我从未发现父母身上的妒羡因子,他们安然于得过且过的平淡,没有刺激下进
发的野心——我得到的,是一种遗传上的承袭。家人对他者基本丧失进攻性,嫉妒
在我们看来已是一种针对他人的强烈敌意。
我唯一清晰体会到嫉妒,是母亲对弟弟的偏袒——那种成长期的受挫,几乎耗
尽我的体力,我的能量迅速衰减到平和。初次感染这种坏情绪,它就彻底击败我。
所以从儿童时期,我就刻意训练自己的控制能力以避免剧烈的痛感。我厌恶竞争—
—嫉妒容易引发的行为,或者说,我怀有焦虑和恐惧,习惯退让乃至放弃换得平安。
由此,我进入了休眠,如此漫长的状态使我认为那已长为一种隶属于天性的习惯。
我屈服于嫉妒的力量,从不反抗;甚至在最易唤醒嫉妒的爱情领域,我亦宿命。据
说妒忌者是因为自爱胜于爱人,我一直不太喜欢自己,这是否成为不擅嫉妒的一个
理由?我喜欢谁会默不作声,因为不信他会钟情于我,即使他与别的姑娘卿卿我我,
我平静如常,觉得自己连嫉妒的资格也没有。偶尔我被示好,但我想他一定有真正
的意中人,我不过是他一次蹩脚而粗糙的演习罢了。我的初恋就是一场暗恋,身置
其中所遭受的创伤让我不知所措,我无望地把自己锁进耻辱里……对生活始终平顺
的少女来说,那几乎构成一种深重的创伤。从此我只能以被动的姿态来处理感情,
因为我担心沦入早年的覆辙和深渊里。我的自尊,重过对男人的期待。嫉妒是一种
激越的能量,而我,并不具备自己曾误以为有的热情,没有足够的妖娆风情和燃烧
热度,我相对寡淡和冷漠——谁会跟这样不入戏的女配角上演投入的剧情呢?
总而言之,我较少体现嫉妒与美德无关,看似同归者走的却是殊路。我是考拉
型人格,懒惰,喜欢躲避、妥协和放弃,缺乏妒意不是出自宽容与豁达,而是怯懦,
我实在害怕麻烦和纠纷。只能说,我爱体面胜过其他,无论是男人还是荣誉。其实,
这是起点意义的自保策略,使我免入复杂的程序——安静得像一小潭死水,就不会
误入河流错综的分支。
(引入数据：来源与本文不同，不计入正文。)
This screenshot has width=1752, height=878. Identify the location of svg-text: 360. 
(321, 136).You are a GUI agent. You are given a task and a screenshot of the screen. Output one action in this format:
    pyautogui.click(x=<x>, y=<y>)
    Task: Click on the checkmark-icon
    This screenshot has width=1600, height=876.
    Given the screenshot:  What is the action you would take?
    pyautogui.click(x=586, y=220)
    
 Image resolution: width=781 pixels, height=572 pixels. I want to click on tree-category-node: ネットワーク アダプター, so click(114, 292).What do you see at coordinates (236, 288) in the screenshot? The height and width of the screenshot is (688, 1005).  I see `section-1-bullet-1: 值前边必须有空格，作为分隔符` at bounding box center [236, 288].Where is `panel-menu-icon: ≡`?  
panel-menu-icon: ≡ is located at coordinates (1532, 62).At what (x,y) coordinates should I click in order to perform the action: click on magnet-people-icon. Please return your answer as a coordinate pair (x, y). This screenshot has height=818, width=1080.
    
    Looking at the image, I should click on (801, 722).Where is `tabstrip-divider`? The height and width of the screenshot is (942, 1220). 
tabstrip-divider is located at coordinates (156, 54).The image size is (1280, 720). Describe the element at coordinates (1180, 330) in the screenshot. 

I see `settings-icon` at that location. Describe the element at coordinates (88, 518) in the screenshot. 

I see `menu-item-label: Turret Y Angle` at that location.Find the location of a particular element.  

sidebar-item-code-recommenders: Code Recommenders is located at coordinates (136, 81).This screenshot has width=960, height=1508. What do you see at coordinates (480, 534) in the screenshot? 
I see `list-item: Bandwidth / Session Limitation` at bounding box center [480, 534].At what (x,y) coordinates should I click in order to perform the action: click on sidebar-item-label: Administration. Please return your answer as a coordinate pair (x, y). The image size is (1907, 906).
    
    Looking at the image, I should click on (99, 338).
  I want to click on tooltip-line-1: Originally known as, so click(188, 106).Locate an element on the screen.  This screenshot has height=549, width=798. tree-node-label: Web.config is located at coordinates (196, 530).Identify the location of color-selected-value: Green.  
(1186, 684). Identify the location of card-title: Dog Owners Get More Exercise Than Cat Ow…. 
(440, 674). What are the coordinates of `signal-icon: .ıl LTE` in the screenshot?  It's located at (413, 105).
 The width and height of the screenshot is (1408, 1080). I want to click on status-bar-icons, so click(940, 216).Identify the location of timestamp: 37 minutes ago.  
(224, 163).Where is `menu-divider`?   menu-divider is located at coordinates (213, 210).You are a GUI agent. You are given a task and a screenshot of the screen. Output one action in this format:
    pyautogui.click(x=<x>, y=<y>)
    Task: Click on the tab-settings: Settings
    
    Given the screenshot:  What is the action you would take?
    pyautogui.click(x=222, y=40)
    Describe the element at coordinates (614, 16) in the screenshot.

为了安全,我很早就用超人般的力气扭转自己,尝试把生活
建基于嫉妒的废墟之上。我十五岁烫伤的时候,医生和妈妈都难以下手,需要我自
己撕除前胸和左臂浸染斑驳的纱布,每次撕除都导致一片血肉模糊,但为了尽快康
复,我必须沉默着强制自己执行。年少嫉妒所带来的伤口,相当于我在精神上的烫
伤,我主动撕除挡在不堪之上的遮盖物,以求从速剥离“嫉妒”,免遭未来的感染。
我自认是青春期被注射过微量的嫉妒毒剂而得以终身免疫。